Amidst persistent inflation, economic activity likely slowed in Q3, and the ECB expects economic conditions to deteriorate further over the remainder of 2022 and early 2023. There are clear downside risks to growth in Q4 2022 and Q1 2023, compared with September 2022 projections.
However, the minutes made no reference to another 75-basis point rate hike in December. The minutes showed that the future path should be based on the ‘evolving outlook for inflation and the economy, following a meeting-by-meeting approach.’
Members argued that the Governing Council should continue normalizing and tightening monetary policy in the case of a shallow recession but pause in the event of a prolonged and deep recession.
The minutes reflected the ECB’s stance on tackling inflation, saying,
“The ECB now needed to show equal determination when inflation was above the target, countering far too high inflation and preventing it from becoming entrenched, irrespective of a deteriorating outlook for economic activity.”
Concerning the December meeting, the minutes noted that the Governing Council would have more information available, with projections extending to 2025.
In the October ECB Press Conference, ECB President Christine Lagarde noted that the ECB would be able to look ahead once the staff projections were available in December.
How Did the EUR Respond to the Minutes?
The EUR/USD responded positively to the minutes, recovering from a pre-release low of $1.03818 to a post-release high of $1.04144. A willingness to stomach a shallow recession and determination to push ahead with normalization and tightening delivered support.
At the time of writing, the EUR/USD was up 0.13% to $1.04084.
Earlier in the day, German business sentiment figures surprised to the upside.
How Did the Ifo Business Climate Index Compare with the PMI Survey?
Germany’s Ifo Business Climate Index increased from 84.5 to 86.3 in November. Economists forecast a more modest rise to 85.0.

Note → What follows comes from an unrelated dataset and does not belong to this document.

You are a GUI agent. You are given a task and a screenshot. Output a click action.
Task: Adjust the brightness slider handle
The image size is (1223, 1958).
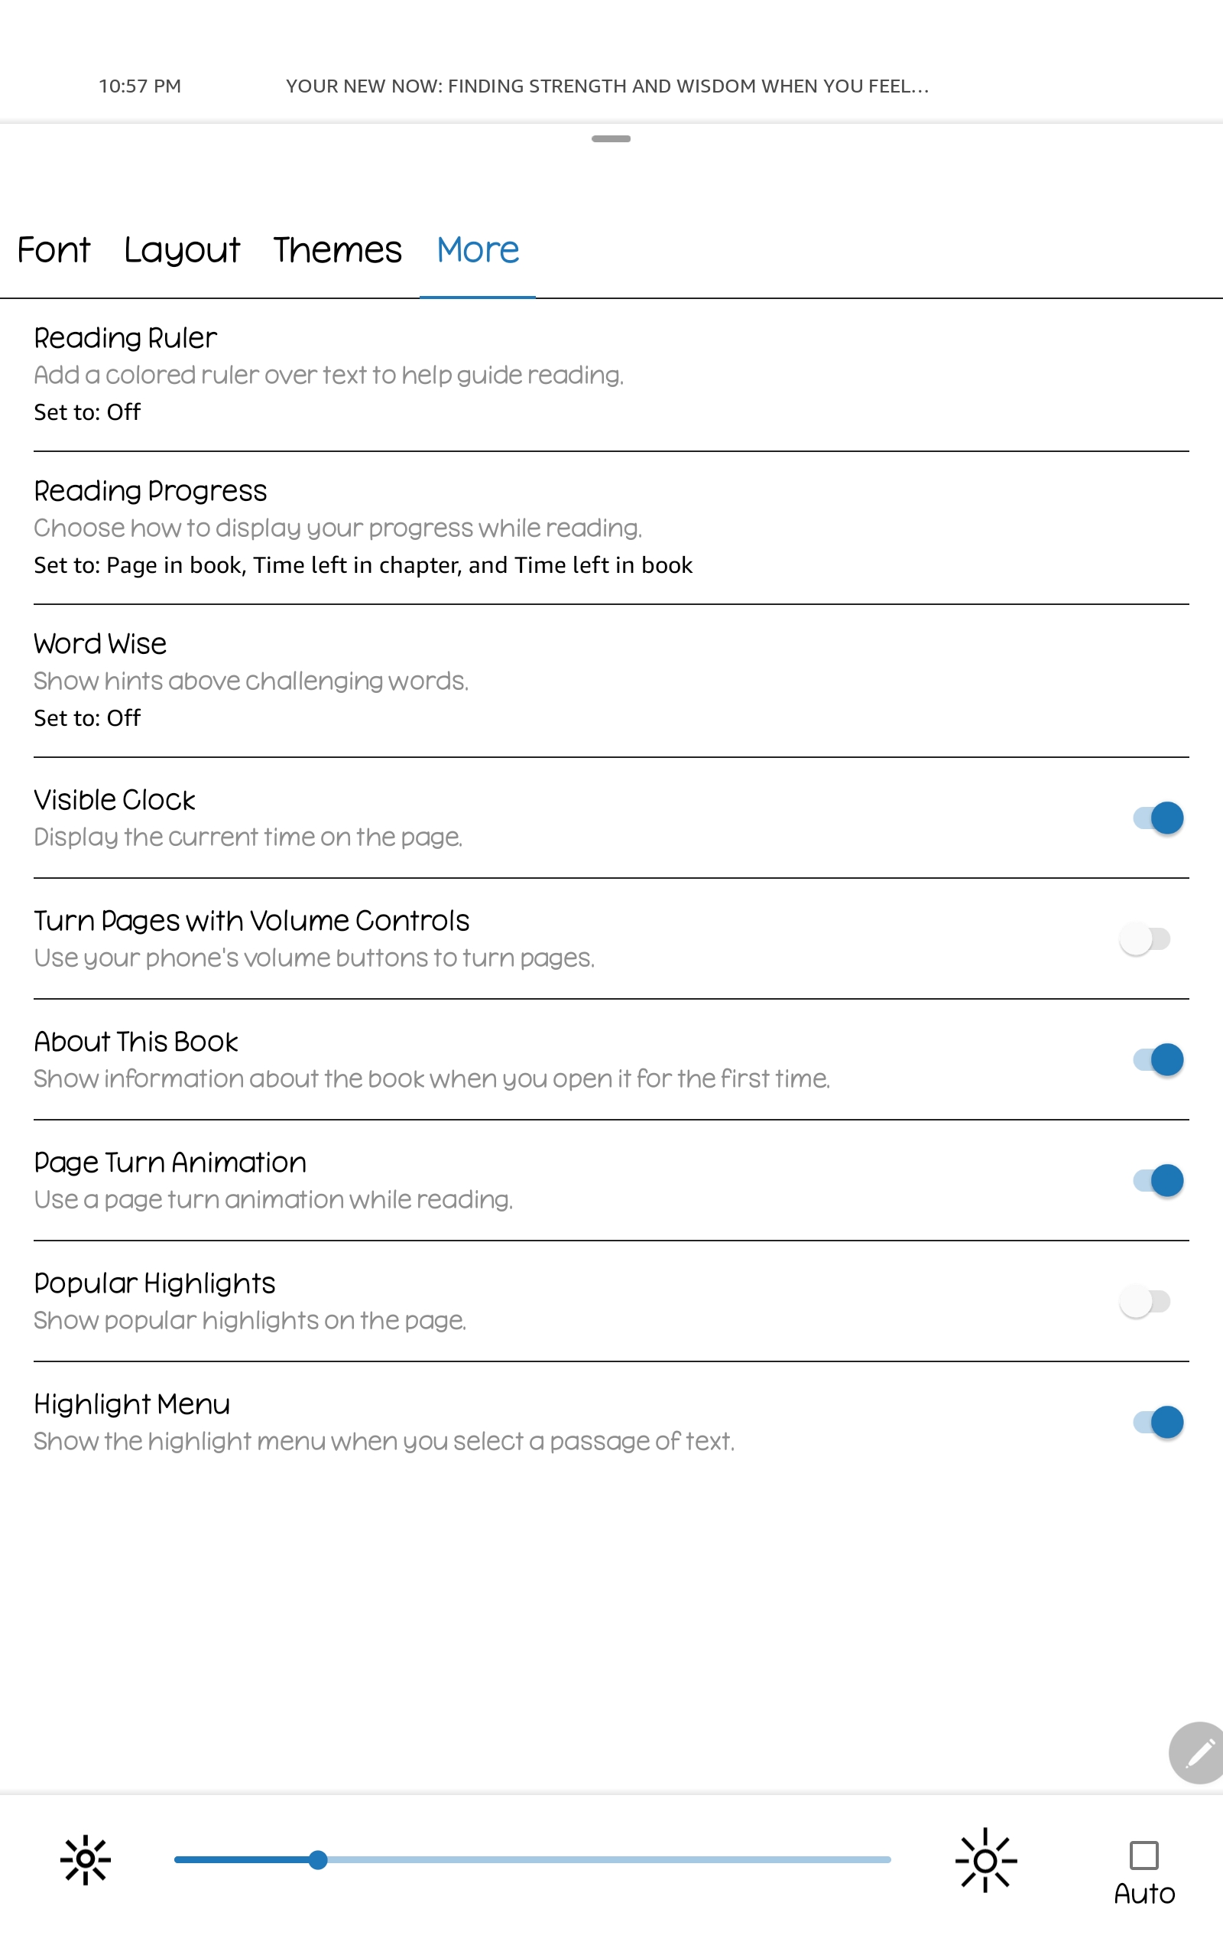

According to the November survey,
- Pessimism regarding the coming months reduced markedly, suggesting that the German recession could be less severe.
- On Wednesday, the prelim November Composite PMI survey revealed a similar trend. The level of pessimism continued to improve from a September low.
As with the Markit survey, sentiment towards current conditions was dire. The Ifo Current Assessment Sub-Index fell from 94.2 to 93.1. The Markit survey highlighted widespread concern about the effects of high inflation, rising interest rates, and heightened levels of uncertainty on investments and economic conditions.
The pickup in business sentiment could incentivize the ECB to continue hiking rates to bring inflation to target. The EUR/USD responded positively to the numbers.